Fast forward to Kim’s work today, and she is continuing her advocacy for alternatives to pesticides in the top leadership role at NCAP. Attending ICL’s Executive Director Leadership Program was her board’s idea to ensure a smooth transition after the retirement of a 24-year long leader. Being able to reach out to other directors in the network, ask for advice, and gain insights from the ongoing coaching were invaluable to her in her first year at the helm. That year happened to be when the economic crisis hit. Her ICL coach helped her understand that the board would be looking to her for leadership. “ICL’s approach helped me strengthen my confidence and remember to trust my best instincts,” said Kim.
“ICL makes leaders more effective. That translates into more change for the environment.”

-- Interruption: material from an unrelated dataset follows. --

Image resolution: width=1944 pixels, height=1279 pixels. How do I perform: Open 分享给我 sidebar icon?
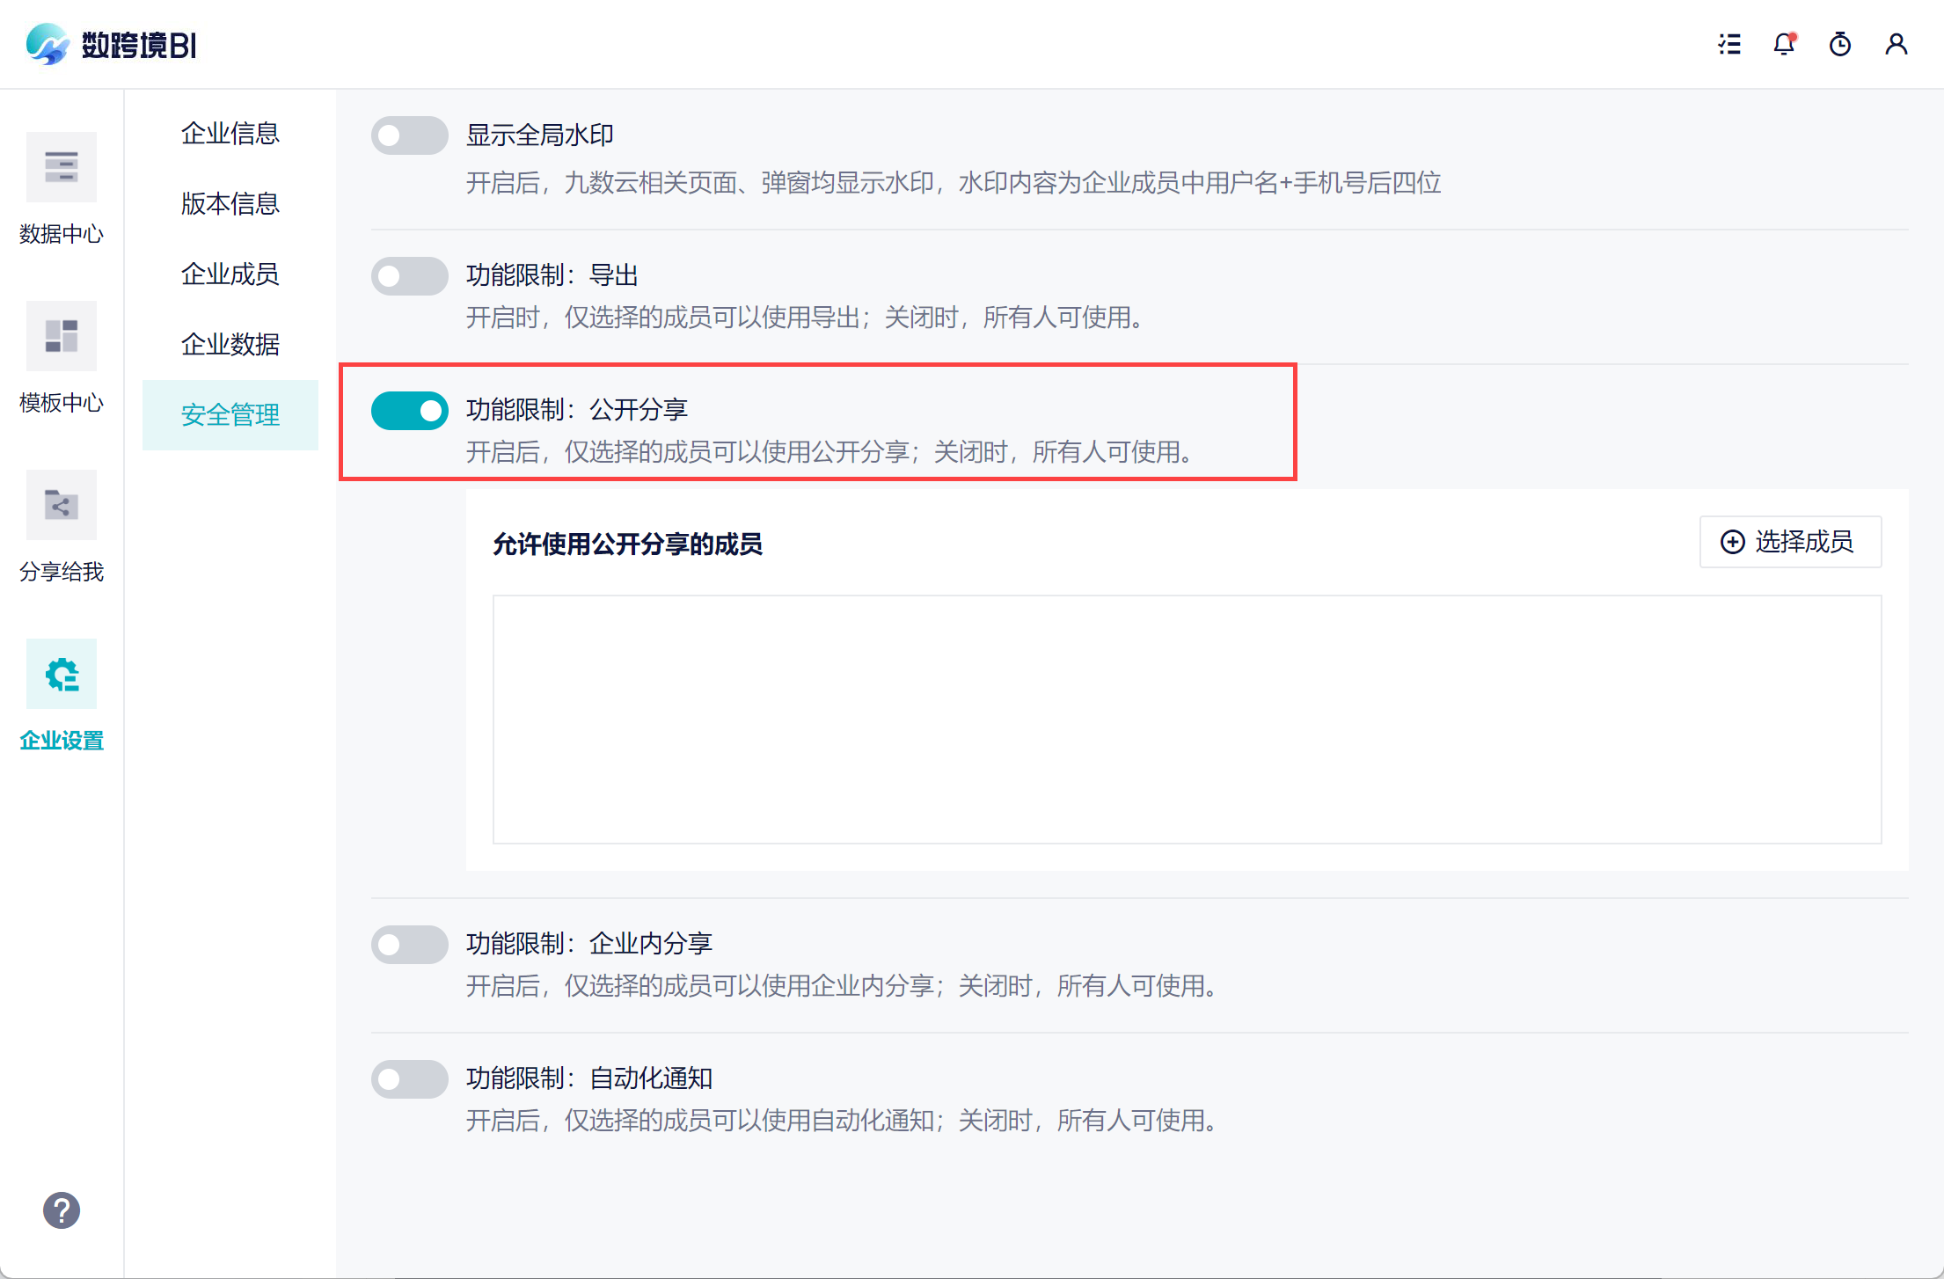click(x=62, y=505)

It marks major progress in reducing toxic chemicals that affect the Earth and community health. Fawn Pattison came to ICL’s Executive Director Leadership Program when she was in her twenties and was three years into her tenure as executive director. With so many different things competing for her attention, ICL helped Fawn gain a road map and an action plan to put it all into perspective. Toxic Free North Carolina
“I stopped burning the midnight oil after that — ICL emphasizes self-care. I realized that not burning myself out was part of my job responsibility,” reflects Fawn. “So, here I am still, nine and a half years later – that is a really good endorsement for the program! I still really love this work and this organization.”
When Fawn became executive director nine years ago, the organization was seriously affected by the recession that followed September 11th. Fawn worked through those difficulties and was determined to build the organization for long-term sustainability.
“I knew I was supposed to call people and ask them for money, but it really terrified me,” admits Fawn. She received a grant from the Environmental Support Center to create a fundraising plan, and she went to ICL’s Complete Fundraiser program to help her implement it.
“I believe very strongly because we had a plan in place and because we had built our skills on staff and board, we have had more resilience through this recession — vastly more than we had in the last recession,” says Fawn. “Economically, it’s so much worse, but surviving it, we came into it in a much better place.”
Now, Toxic Free North Carolina has some major wins under its belt: years of advocacy led to a new law requiring schools to reduce their toxic chemicals through integrated pest management plans. And, they are working with local farmers to protect the health of farm workers and expand organic farming.
Clearly, Fawn and her team will have much to celebrate at their 25th anniversary next year!